Why PR Surpassed Advertising in Business Marketing
PR is a common term, but who knows what it is?
Ask 10 people and you’ll get 10 different replies. "Free advertising" "Always saying only the good of a business – never the bad." "A lot of pap to make corporate business people feel important."
People with new companies feel they must "get the name out there." They must become known? But they often will not take this to the real step of investing in PR. Rather, they take an easy course and runs some ads where they can see copy and design first. They pay a lot more than PR would cost to do the same thing – in terms of the actual space or time and production costs, that is.
But PR is in fact the best way to credibly communicate your messages directly to target audiences in meaningful ways in the media. How do we know this?

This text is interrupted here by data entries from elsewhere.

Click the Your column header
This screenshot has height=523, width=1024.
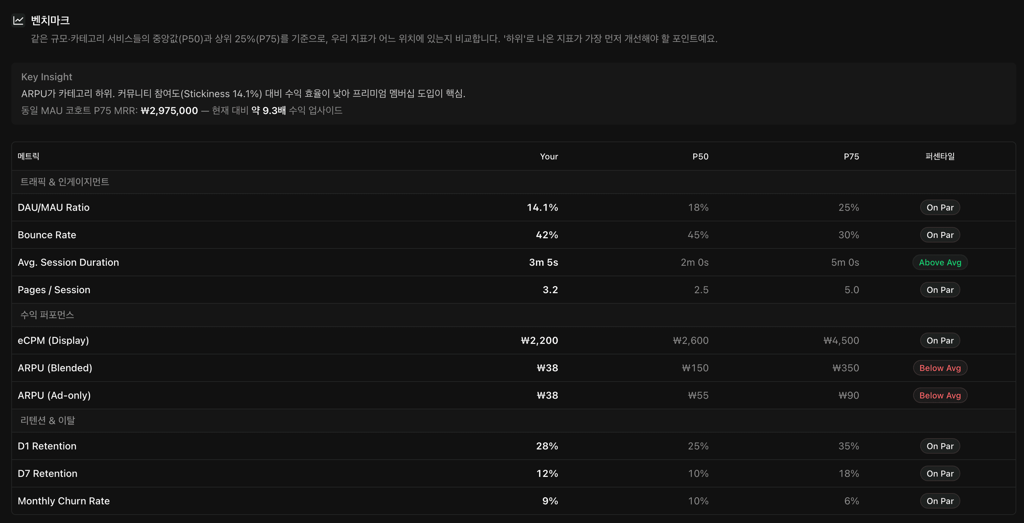[549, 157]

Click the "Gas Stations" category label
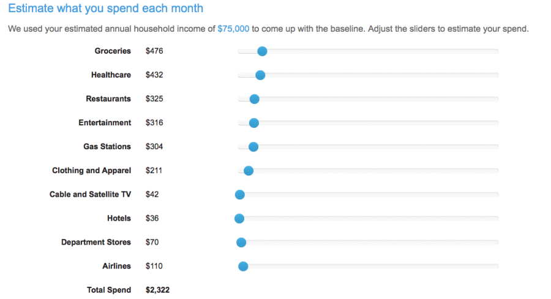click(x=107, y=147)
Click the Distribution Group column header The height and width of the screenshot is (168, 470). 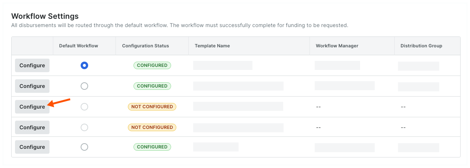(x=421, y=46)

In the past several years, PR has far surpassed more costly and less-credible advertising as the primary technique to build awareness, credibility and believability among your business customers.
How has this happened?
Here are the reasons.
1. The third party credibility provided by truthful PR far outweighs in credibility ads and their claims. In fact, that believability factors is the main reasons advertisers use quotes from users of their product – third party attesting to their claims.

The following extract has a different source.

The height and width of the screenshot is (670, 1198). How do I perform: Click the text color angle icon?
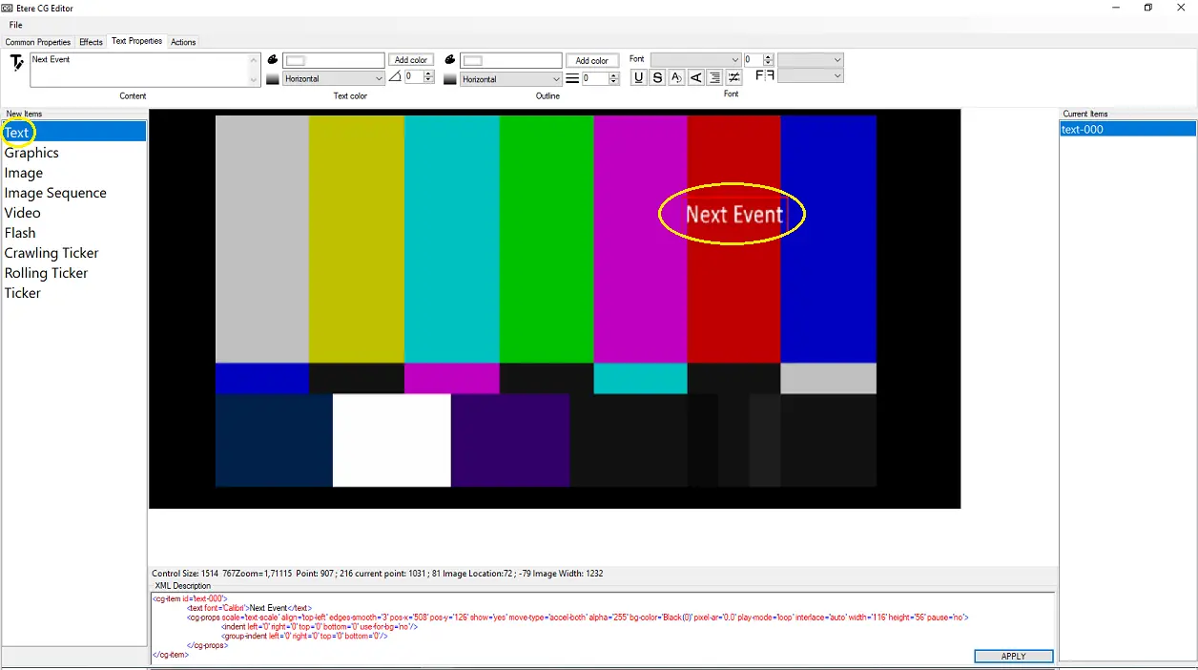pos(395,78)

2. However, PR is achieved through third parties, reporters, editors, news people, giving their independent comments on issues, products, companies. This third-party position makes news stories all the more credible.

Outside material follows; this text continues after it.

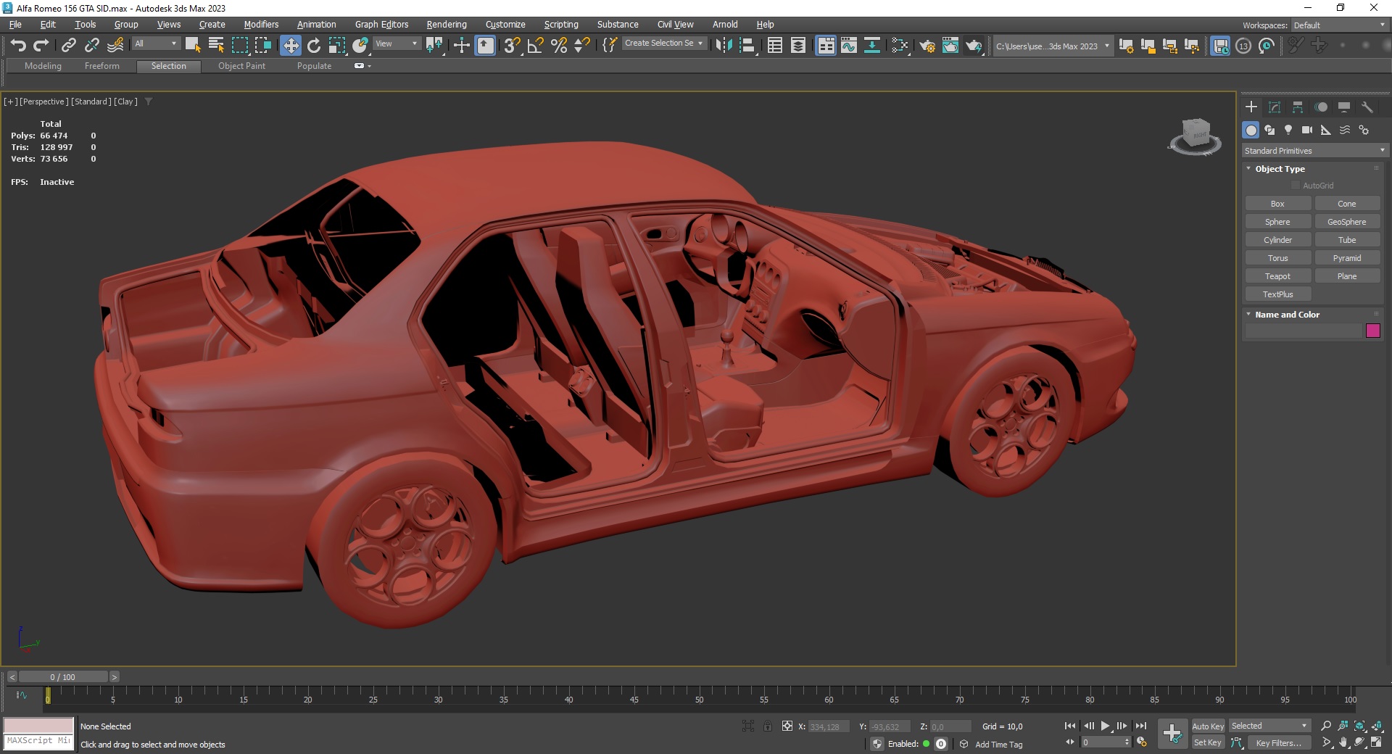Open the Standard Primitives dropdown

click(1314, 151)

3. PR is inexpensive for a client’s return on investment. We have one client that in 2004 had $5.4 million worth of media coverage in business, trade, special interest and general consumer media. That gave a return on investment of 14 times – that is the cost of the news space had it been purchased at normal ad rates. This result also include more than 1,200 clips in just the print media – and exclusive of radio or TV news coverage.
4. We just measured a product introduction for another client that spent about $1400 in PR fees to generate news coverage in just six target-audience magazines. The result: $17,950 worth of space if it were purchased as ads. An ROI of 12.8 percent … and greater credibility.
5. How PR is different than advertising. Credibility. Third party endorsement implied by articles in news media holds a massive edge in believability over purchased ads where readers know the advertiser has purchased the space or time, controls the message.
6. The "Ready Fire Aim" theory of reaching customers. Advertising can reach everyone. So what? Is everyone a typical customer? PR reaches those people in a specific target audience – a buyer or influencer that must be reached in the buy-decision process. PR means get ready, aim carefully by targeting audiences and messages, and fire. Not just get it ready and fire, hoping you will hit the market. A bit of analysis before going out with a PR campaign is always the best route.